## Problem to work on
After locating the line that contains "The width and", transcribe exactly that line and each one after it until the data ends, skipping pictures.
Segment Start: Supplied records
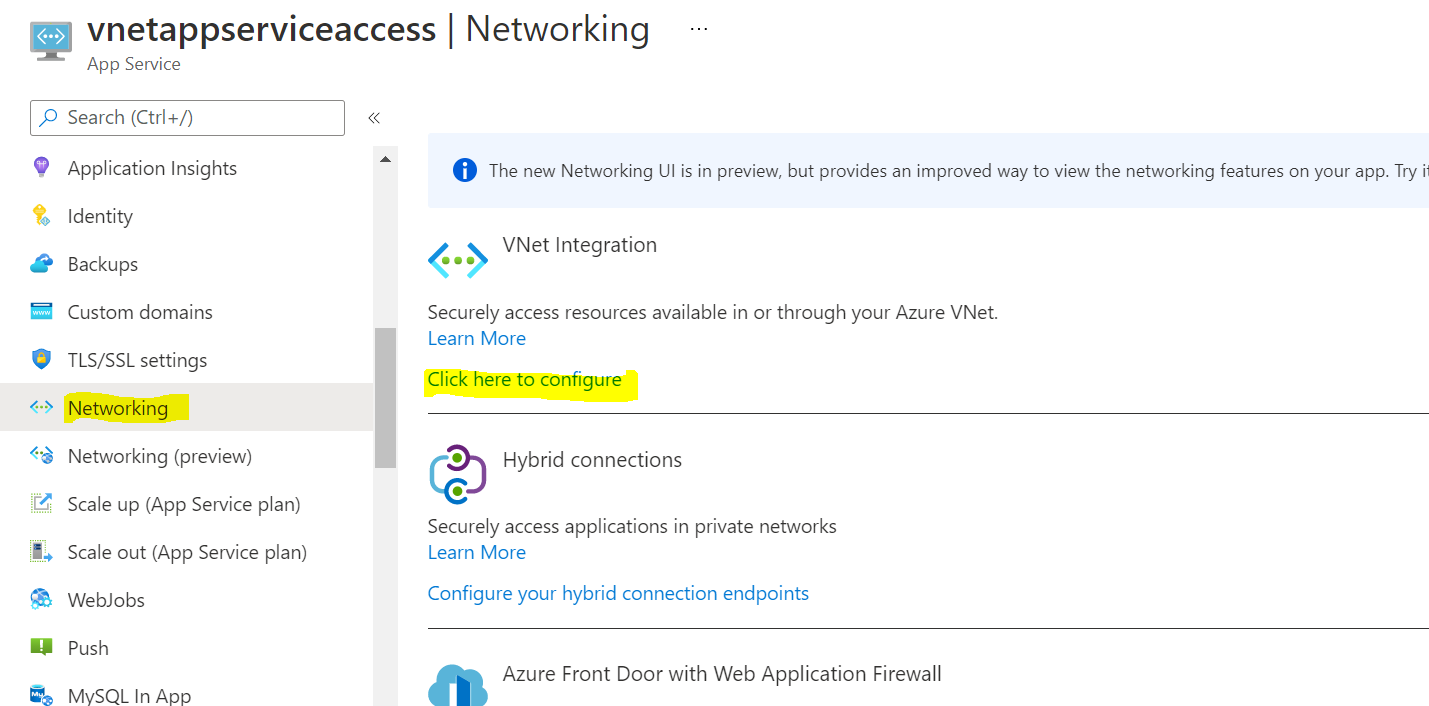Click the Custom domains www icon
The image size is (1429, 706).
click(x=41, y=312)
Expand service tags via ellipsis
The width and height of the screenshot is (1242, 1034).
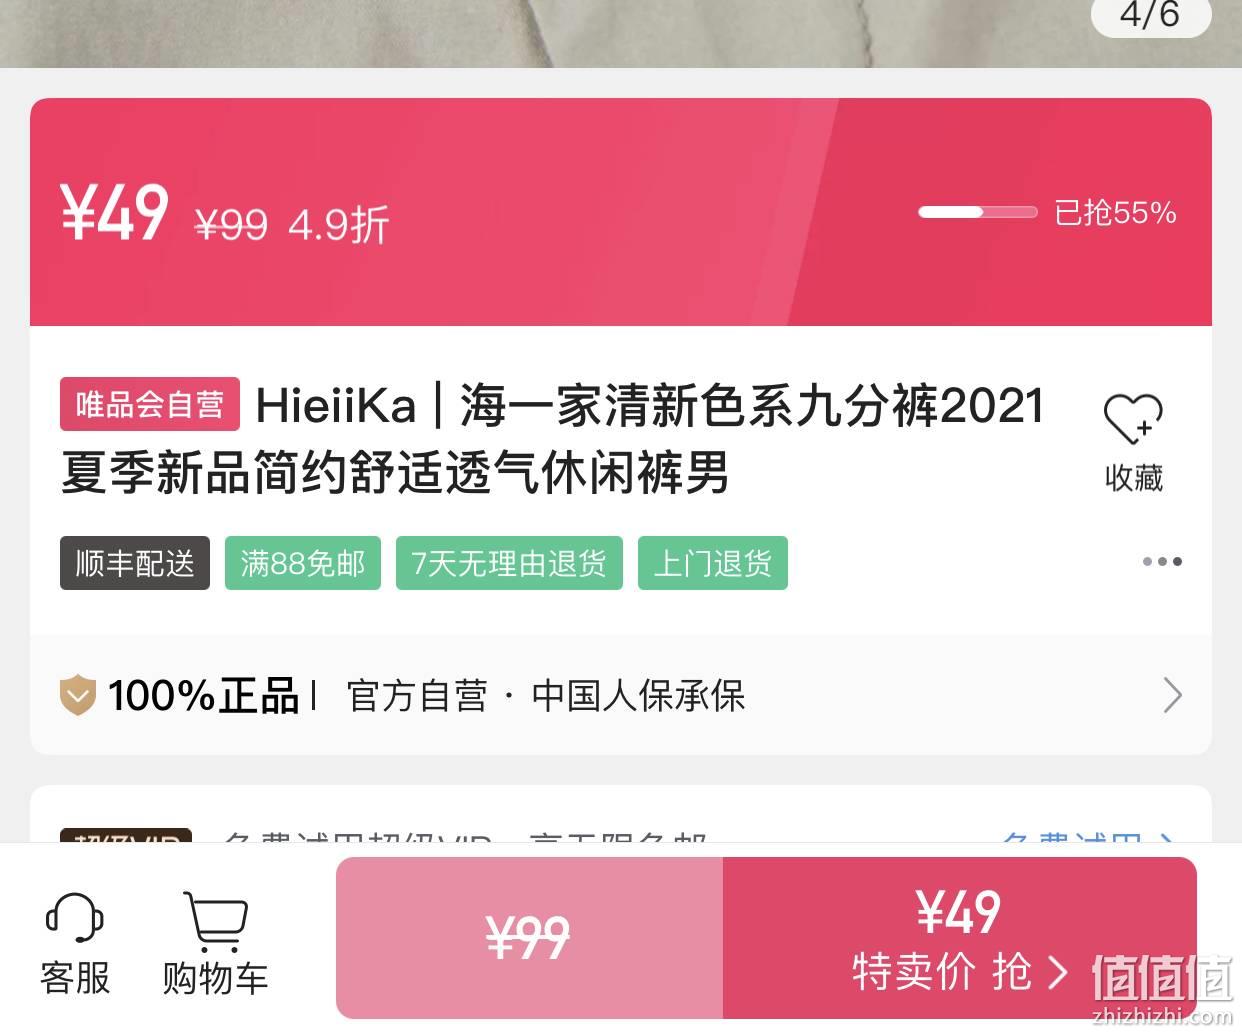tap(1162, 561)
Segment End: Supplied records
## Output
The width and height of the screenshot is (1242, 1034).
tap(1162, 561)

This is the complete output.